By 4 December 1914 Sydney Reddick, along with George Albert Cook and Hedley James Wyatt, had joined “5th (Reserve) Battalion, East Surrey Regiment” at Wimbledon. This was a battalion of the Territorial Force. The timing suggests this was 2/5th battalion, but it’s not clear if they remained with 2/5th on the formation of 3/5th battalion in July 1915. Nor is it clear why he did not go overseas at this time. Up until 1916 it may simply have been that he did not sign the Imperial Service Obligation (the Territorial Force was designed for home defence), but once conscription came in this distinction ceased.
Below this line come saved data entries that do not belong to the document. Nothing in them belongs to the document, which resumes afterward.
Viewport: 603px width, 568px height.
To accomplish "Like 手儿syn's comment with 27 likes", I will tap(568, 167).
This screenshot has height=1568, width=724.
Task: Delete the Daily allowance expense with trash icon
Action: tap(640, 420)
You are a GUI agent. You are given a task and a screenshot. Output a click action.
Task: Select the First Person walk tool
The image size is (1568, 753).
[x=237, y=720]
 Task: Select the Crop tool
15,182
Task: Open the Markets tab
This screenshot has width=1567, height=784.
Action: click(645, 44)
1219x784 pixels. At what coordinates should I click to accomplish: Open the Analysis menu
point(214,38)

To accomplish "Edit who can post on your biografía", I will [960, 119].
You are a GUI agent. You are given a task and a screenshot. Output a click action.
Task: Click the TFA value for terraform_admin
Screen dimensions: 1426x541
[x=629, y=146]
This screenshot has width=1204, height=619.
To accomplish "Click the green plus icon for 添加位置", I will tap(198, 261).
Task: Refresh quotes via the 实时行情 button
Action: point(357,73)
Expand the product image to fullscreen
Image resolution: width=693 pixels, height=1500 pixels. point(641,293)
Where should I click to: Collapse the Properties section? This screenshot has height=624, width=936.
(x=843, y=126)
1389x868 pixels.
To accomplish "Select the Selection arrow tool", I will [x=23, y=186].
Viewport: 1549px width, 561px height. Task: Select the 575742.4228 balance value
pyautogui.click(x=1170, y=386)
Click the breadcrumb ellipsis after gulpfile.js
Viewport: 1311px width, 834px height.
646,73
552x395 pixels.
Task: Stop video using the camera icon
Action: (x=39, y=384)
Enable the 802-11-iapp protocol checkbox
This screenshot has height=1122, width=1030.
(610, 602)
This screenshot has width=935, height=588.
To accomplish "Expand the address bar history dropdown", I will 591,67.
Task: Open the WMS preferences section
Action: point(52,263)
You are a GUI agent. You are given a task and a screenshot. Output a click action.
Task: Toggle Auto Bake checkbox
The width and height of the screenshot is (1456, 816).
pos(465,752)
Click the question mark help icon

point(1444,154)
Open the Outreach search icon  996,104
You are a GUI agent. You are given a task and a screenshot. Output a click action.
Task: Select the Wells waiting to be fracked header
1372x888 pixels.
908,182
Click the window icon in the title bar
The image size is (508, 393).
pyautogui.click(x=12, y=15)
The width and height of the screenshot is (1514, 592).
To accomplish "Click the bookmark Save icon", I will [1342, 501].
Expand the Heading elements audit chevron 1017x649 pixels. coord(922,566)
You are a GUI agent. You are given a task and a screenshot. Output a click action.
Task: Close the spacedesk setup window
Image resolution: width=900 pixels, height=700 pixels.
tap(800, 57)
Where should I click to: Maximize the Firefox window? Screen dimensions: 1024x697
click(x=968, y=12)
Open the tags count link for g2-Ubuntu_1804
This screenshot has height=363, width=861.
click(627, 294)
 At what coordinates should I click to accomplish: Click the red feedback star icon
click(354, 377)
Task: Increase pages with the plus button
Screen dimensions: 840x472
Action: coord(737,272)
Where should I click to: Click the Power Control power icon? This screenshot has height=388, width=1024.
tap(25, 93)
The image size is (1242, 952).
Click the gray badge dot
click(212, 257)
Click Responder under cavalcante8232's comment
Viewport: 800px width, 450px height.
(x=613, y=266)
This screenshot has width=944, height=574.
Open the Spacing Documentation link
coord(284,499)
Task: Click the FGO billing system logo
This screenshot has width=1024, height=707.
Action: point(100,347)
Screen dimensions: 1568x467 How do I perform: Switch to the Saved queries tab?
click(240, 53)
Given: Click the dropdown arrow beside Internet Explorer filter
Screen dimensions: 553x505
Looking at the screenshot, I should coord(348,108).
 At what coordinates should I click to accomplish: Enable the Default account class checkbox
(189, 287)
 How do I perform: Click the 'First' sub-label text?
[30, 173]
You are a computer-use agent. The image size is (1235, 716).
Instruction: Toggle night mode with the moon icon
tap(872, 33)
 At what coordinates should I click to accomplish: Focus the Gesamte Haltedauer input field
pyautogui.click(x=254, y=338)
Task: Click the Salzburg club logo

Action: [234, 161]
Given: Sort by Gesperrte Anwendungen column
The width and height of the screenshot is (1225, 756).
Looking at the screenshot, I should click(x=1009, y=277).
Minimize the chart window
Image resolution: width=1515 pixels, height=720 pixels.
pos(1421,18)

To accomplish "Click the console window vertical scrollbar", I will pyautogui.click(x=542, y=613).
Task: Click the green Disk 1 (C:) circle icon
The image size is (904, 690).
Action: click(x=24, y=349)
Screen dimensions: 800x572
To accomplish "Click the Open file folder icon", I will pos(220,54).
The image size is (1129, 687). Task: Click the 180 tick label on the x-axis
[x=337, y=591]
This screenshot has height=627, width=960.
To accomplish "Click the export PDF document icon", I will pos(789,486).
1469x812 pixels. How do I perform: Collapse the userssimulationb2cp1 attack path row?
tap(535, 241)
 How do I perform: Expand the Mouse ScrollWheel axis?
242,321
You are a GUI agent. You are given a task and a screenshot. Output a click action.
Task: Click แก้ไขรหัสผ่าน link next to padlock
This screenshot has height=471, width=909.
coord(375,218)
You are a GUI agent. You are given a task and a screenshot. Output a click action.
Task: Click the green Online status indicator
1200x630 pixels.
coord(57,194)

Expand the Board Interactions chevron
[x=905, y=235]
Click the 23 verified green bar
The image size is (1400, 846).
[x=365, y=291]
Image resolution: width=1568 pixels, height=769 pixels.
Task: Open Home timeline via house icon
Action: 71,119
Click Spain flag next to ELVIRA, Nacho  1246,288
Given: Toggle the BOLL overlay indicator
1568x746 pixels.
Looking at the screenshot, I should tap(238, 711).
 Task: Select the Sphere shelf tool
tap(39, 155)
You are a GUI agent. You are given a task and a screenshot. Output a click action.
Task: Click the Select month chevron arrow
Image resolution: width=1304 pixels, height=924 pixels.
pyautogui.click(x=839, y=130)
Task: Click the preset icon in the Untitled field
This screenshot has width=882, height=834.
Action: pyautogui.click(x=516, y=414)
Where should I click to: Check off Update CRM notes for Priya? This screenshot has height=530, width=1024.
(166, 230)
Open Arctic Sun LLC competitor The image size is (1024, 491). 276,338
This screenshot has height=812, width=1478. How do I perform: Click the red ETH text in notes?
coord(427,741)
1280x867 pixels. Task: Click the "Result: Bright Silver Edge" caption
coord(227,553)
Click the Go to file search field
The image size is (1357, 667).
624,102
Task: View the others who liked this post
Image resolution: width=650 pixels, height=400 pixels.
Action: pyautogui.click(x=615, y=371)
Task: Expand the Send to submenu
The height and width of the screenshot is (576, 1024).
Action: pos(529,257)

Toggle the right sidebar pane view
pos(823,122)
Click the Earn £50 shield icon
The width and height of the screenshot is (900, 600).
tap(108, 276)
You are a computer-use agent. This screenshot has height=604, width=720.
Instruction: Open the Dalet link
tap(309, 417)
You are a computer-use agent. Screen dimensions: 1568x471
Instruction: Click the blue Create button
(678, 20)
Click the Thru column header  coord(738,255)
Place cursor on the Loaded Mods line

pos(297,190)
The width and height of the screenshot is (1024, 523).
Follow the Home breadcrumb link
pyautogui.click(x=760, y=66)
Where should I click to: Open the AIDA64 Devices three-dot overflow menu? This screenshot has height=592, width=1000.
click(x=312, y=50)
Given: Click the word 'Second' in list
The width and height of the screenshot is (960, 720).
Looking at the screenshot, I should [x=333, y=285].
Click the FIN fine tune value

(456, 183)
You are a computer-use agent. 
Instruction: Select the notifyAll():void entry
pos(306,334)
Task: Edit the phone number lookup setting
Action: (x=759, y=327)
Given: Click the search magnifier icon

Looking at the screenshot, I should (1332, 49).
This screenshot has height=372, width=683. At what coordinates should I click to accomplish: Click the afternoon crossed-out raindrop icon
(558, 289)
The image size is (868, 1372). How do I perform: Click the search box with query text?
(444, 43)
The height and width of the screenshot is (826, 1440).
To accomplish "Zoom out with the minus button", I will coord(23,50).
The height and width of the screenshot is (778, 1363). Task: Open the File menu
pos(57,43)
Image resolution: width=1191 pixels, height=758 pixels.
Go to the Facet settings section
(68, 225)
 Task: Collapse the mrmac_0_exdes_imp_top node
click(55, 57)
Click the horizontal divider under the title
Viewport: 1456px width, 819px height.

It was not until September 1917 that he was finally posted overseas, initially remaining on the books of 5th Battalion, but after the normal final training period at an Infantry Base Depot he was posted to 26th Battalion, Royal Fusiliers. Due to his status as a TF soldier, this led to an administrative transfer to 1st Battalion, the London Regiment, but he never actually served with that unit. Soon after his arrival with the battalion, the CO, who had only just taken command was killed by a German bombing raid, along with some other officers. Sydney’s morale cannot have been improved when word came that his brother Percy had died serving in Mesopotamia. The battalion was transferred to the Italian Front in November 1917, but returned to France at the beginning of March 1918.

The return came as part of the preparations for the half-expected German Spring Offensive. This was launched early on the morning of 21 March 1918. 26th Battalion, Royal Fusiliers were soon thrown into the desperate defence, from late on 22 March fighting in the area just north of the town of Bapaume, and falling back towards Achiet-le-Grand. Sometime before 25 March Sydney received his fatal wounds. His grave is now in Gommecourt Wood New Cemetery – this cemetery was only built after the war, so his original burial place is not yet clear. Within six months the family had lost two sons (and the eldest had died ten years previously). Fortunately the youngest son was not old enough to serve.

On 22 February 1919 a number of large memorial services for ringers killed in the war were held around the country. For London and surrounding districts the service was at St Clement Danes. Sydney Reddick’s name was included in the roll of honour read at the service. Over the next few years he would also be added to the Surrey Association roll of honour, the Central Council memorial book and the Ashtead War Memorials, a plaque inside St Giles’ Church (where he rang) and one in the churchyard at St George’s.